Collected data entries
—————

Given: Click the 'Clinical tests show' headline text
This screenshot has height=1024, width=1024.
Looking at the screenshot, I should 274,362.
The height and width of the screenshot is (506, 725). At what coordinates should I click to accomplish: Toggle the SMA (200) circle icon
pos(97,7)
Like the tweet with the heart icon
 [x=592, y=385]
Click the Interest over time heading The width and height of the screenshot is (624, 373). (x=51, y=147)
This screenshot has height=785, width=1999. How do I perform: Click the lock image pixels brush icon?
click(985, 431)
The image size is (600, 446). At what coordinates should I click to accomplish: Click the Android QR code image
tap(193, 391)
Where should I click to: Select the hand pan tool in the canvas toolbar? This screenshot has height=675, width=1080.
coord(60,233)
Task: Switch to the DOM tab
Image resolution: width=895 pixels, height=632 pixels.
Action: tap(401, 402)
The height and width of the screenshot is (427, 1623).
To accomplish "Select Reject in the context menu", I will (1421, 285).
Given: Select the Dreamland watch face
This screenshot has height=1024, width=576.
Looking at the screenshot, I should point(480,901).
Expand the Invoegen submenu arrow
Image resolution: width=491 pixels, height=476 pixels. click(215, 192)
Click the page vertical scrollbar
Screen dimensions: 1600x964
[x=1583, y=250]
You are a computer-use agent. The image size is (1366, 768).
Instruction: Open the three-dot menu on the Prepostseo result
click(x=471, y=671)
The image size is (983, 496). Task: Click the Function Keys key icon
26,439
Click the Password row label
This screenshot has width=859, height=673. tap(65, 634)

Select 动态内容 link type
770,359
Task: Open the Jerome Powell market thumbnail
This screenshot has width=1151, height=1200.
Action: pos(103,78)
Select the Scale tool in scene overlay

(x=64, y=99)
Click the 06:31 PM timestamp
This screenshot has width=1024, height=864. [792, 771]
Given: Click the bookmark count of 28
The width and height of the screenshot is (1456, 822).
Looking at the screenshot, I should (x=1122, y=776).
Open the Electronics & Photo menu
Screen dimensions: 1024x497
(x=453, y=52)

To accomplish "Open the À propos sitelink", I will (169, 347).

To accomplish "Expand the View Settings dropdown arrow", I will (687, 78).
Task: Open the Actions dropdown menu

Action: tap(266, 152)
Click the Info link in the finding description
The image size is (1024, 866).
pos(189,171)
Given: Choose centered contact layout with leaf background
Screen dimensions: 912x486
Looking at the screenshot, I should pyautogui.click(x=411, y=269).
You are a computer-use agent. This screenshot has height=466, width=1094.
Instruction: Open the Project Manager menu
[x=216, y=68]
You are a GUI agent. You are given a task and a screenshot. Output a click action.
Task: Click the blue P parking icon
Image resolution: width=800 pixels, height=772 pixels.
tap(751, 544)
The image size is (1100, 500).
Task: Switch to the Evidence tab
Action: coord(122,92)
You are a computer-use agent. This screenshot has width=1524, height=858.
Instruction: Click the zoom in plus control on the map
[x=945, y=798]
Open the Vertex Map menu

—————

Problem description »
Scan the records for the word "agent". Copy each line where it turns up.

Result below »
You are a computer-use agent. The image size is (1366, 768).
You are a computer-use agent. This screenshot has height=466, width=1094.
You are a GUI agent. You are given a task and a screenshot. Output a click action.
You are a computer-use agent. This screenshot has width=1524, height=858.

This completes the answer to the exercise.